For \(k \in {\mathbb {N}},\) Ali et al. (Discrete Appl Math 160:1845-1850, 2012) introduce the Steiner k-Wiener index \(SW_{k}(G)=\sum _{S\in V(G)} d(S),\) where d(S) is the minimum size of a connected subgraph of G containing the vertices of S. The average Steiner k-distance \(\mu _{k}(G)\) of G is defined as \(\genfrac(){0.0pt}1{n}{k}^{-1} SW_{k}(G)\). In this paper, we give some upper bounds on \(SW_{k}(G)\) and \(\mu _{k}(G)\) in terms of minimum degree, maximum degree and girth in a triangle-free or a \(C_{4}\)-free graph.

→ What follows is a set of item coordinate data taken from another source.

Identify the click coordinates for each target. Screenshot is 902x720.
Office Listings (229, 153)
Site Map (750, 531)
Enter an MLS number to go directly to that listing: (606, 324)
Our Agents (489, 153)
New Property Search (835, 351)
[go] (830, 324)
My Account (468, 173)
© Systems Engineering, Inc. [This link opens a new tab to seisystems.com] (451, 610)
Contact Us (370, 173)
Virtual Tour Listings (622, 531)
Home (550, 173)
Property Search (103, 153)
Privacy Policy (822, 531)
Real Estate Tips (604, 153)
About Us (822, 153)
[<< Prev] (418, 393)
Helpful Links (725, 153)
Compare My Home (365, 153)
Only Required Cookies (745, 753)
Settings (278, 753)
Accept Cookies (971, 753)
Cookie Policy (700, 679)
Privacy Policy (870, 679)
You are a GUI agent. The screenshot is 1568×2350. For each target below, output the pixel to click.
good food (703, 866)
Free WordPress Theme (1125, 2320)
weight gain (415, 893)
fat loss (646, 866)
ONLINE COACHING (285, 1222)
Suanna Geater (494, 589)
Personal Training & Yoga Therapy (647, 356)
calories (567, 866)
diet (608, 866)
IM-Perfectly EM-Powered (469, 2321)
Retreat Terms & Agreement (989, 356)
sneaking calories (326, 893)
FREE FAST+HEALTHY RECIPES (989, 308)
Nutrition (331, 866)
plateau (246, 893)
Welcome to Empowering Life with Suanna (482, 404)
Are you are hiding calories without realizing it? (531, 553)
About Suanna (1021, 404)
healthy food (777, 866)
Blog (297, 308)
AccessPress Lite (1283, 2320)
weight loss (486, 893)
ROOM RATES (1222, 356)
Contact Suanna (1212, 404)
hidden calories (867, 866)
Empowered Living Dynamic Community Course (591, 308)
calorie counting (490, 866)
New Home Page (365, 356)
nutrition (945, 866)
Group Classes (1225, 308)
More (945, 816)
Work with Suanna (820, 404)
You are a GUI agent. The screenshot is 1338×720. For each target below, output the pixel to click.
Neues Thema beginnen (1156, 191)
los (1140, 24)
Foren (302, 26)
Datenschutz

对于\(k \in {\mathbb {N}},\) Ali 等人。(Discrete Appl Math 160:1845-1850, 2012) 引入 Steiner k -Wiener 指数\(SW_{k}(G)=\sum _{S\in V(G)} d(S),\)其中d ( S ) 是G的包含S的顶点的连通子图的最小尺寸。G的平均 Steiner k距离 \(\mu _{k}( G )\)定义为\ (\ genfrac (){0.0pt}1{n}{k}^{-1} SW_{k} (G)\)。在本文中，我们给出了\(SW_{k}(G)\)和\(\mu _{k}(G)\)的一些上限就无三角形或\(C_{4}\)无图的最小度数、最大度数和周长而言。